[DATA FOR THIS EXERCISE]
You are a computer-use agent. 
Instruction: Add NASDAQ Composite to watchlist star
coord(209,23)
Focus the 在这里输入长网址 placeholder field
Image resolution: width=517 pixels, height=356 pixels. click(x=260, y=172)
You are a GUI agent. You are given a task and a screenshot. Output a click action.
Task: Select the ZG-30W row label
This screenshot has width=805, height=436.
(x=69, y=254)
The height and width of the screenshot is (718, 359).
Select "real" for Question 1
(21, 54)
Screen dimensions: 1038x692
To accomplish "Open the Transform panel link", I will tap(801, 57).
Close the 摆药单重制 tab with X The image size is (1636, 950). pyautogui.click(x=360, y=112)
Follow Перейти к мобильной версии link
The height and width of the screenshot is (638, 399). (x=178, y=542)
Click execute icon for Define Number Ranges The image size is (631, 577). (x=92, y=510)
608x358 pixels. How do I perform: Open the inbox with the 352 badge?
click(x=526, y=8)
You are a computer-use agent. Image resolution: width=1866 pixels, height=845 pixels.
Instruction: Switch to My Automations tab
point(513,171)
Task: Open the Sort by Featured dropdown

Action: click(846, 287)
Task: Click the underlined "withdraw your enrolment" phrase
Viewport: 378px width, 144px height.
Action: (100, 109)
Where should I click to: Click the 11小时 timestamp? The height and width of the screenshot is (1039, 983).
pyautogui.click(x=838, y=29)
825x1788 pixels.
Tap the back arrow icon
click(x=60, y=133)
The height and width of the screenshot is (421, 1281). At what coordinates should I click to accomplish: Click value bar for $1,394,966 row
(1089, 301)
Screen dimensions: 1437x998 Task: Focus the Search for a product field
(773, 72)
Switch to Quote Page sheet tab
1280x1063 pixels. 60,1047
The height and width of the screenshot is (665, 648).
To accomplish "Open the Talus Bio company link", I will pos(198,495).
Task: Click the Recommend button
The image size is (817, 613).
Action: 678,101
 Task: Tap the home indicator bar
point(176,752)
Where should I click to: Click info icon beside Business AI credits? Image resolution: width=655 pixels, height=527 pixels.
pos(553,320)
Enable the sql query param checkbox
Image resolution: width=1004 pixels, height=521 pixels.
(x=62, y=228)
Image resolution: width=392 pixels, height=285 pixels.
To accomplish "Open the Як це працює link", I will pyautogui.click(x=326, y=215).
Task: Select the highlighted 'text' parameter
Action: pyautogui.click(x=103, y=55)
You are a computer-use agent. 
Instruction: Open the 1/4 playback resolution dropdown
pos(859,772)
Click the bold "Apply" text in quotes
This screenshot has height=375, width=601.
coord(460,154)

[WHAT YOU ARE ASKED TO DO] Change every "Instruction:" in the rows to "Command:", and write all the rows out again with nothing else altered.

[SOLUTION TO THIS PROBLEM]
You are a computer-use agent. 
Command: Add NASDAQ Composite to watchlist star
coord(209,23)
Focus the 在这里输入长网址 placeholder field
Image resolution: width=517 pixels, height=356 pixels. click(x=260, y=172)
You are a GUI agent. You are given a task and a screenshot. Output a click action.
Task: Select the ZG-30W row label
This screenshot has width=805, height=436.
(x=69, y=254)
The height and width of the screenshot is (718, 359).
Select "real" for Question 1
(21, 54)
Screen dimensions: 1038x692
To accomplish "Open the Transform panel link", I will tap(801, 57).
Close the 摆药单重制 tab with X The image size is (1636, 950). pyautogui.click(x=360, y=112)
Follow Перейти к мобильной версии link
The height and width of the screenshot is (638, 399). (x=178, y=542)
Click execute icon for Define Number Ranges The image size is (631, 577). (x=92, y=510)
608x358 pixels. How do I perform: Open the inbox with the 352 badge?
click(x=526, y=8)
You are a computer-use agent. Image resolution: width=1866 pixels, height=845 pixels.
Command: Switch to My Automations tab
point(513,171)
Task: Open the Sort by Featured dropdown

Action: click(846, 287)
Task: Click the underlined "withdraw your enrolment" phrase
Viewport: 378px width, 144px height.
Action: (100, 109)
Where should I click to: Click the 11小时 timestamp? The height and width of the screenshot is (1039, 983).
pyautogui.click(x=838, y=29)
825x1788 pixels.
Tap the back arrow icon
click(x=60, y=133)
The height and width of the screenshot is (421, 1281). At what coordinates should I click to accomplish: Click value bar for $1,394,966 row
(1089, 301)
Screen dimensions: 1437x998 Task: Focus the Search for a product field
(773, 72)
Switch to Quote Page sheet tab
1280x1063 pixels. 60,1047
The height and width of the screenshot is (665, 648).
To accomplish "Open the Talus Bio company link", I will pos(198,495).
Task: Click the Recommend button
The image size is (817, 613).
Action: 678,101
 Task: Tap the home indicator bar
point(176,752)
Where should I click to: Click info icon beside Business AI credits? Image resolution: width=655 pixels, height=527 pixels.
pos(553,320)
Enable the sql query param checkbox
Image resolution: width=1004 pixels, height=521 pixels.
(x=62, y=228)
Image resolution: width=392 pixels, height=285 pixels.
To accomplish "Open the Як це працює link", I will pyautogui.click(x=326, y=215).
Task: Select the highlighted 'text' parameter
Action: pyautogui.click(x=103, y=55)
You are a computer-use agent. 
Command: Open the 1/4 playback resolution dropdown
pos(859,772)
Click the bold "Apply" text in quotes
This screenshot has height=375, width=601.
coord(460,154)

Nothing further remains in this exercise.